El salón de plenos es la estancia central en torno a la cual se disponen el resto de salas del museo. Aunque relativamente pequeña y desprovista de grandes lujos, no pierde un ápice de su solemnidad, añejada por la Historia, gracias a sus lámparas de araña y sus bancadas semicirculares, que durante años ocuparon políticos ilustres que pasaron a la Historia y que poco debieron de parecerse a los que hoy se sientan en el Parlamento de Syntagma, aquellos que tras saquear las arcas del Estado durante décadas, insisten en seguir desgobernando un país que ellos mismos arruinaron.


01 noviembre 2012

La isla de los leprosos

Spinalonga, la última leprosería de Grecia os espera. "Dejad toda esperanza los que aquí entráis". Estos versos del Canto III del Infierno, de la Divina Comedia, se reproducen sobre un enorme panel negro en una de las entradas a la ciudadela. Spinalonga, la isla de los leprosos, a menos de un kilómetro de la costa nororiental de Creta, se alza como un espejismo sobre el brillo cegador del mar.

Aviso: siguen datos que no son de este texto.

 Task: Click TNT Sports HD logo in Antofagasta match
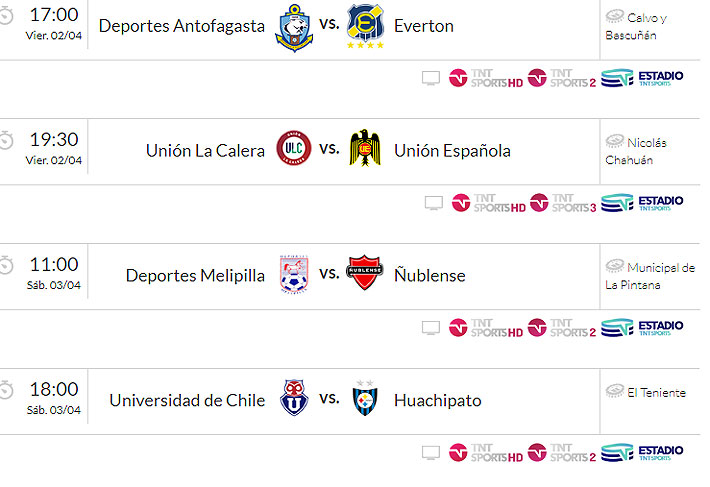pyautogui.click(x=487, y=77)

Es una tarde tórrida de finales de agosto. Nos apresuramos a coger la última barca que lleva al otro lado, a la orilla maldita de la isla de los malditos. "Tú, el último leproso". Es el nombre de la exposición del artista griego Kostas Tsoclis, que ha realizado una intervención en el sitio arqueológico sirviéndose de la pintura, la escultura, la música... Una cruz colosal descansa sobre la puerta principal de la fortificación, en cuya cima ondean un centenar de banderas negras que ya durante la travesía en barco presagian la suerte que espera al visitante a su llegada.

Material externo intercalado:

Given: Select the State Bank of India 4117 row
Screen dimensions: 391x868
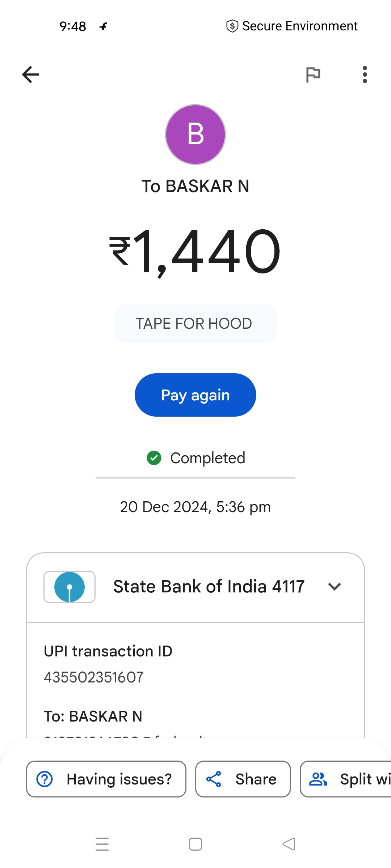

Desembarcamos. El sol quema la vieja piedra veneciana de los bastiones, el viento se cuela por entre las rendijas de los postigos desvencijados y silba burlón al pasar por chimeneas y muros agujereados. El túnel por el que nos adentramos en el castro está forrado de espejos que reflejan nuestros cuerpos y los multiplican. Hubo un tiempo en que los espejos estaban prohibidos en este lugar para evitar que los enfermos vieran cómo sus cuerpos se consumían, pasto de la lepra. Personas estigmatizadas de por vida, apartadas de sus seres queridos y del resto de la sociedad. Muchos de ellos, desesperados, intentaron escapar a nado, de noche, ganar la orilla de enfrente y volver junto a sus familias, recuperar sus vidas... 


Pero no todo era llanto y miseria en la última leprosería de Grecia. Como siempre ha demostrado a lo largo de su historia, el ser humano se adapta, sobrevive y lucha por un mañana mejor, aunque éste se vea constreñido por unas gruesas murallas rodeadas de mar. Aquí, en esta vieja fortificación medieval, crearon una comunidad autosuficiente, un mini Estado, con sus comercios, su hospital, sus huertos, sus hornos... Estos hombres y mujeres sufrieron los devastadores efectos de una enfermedad aún peor que la lepra: la ignorancia, la intransigencia y la injusticia humanas. Homo homini lupus. Y a pesar de todo, estos parias de una sociedad podrida trabajaban, reían, se enamoraban, soñaban... En 1957 la leprosería cerró definitivamente y consiguieron su libertad y volvieron a sus casas, a sus familias.

Han pasado más de dos meses desde aquella tarde de sol y silencio en la isla deshabitada, pero cada vez que pronuncio ese nombre, Spinalonga, y cierro los ojos, vuelve a mí la estampa recortada por las ventanas del viejo hospital en ruinas: 
el zumbido ensordecedor del silencio, 
el infranqueable mar
y los montes de Creta, 
tan cerca
                y a la vez
                                 tan 
                                      lejos.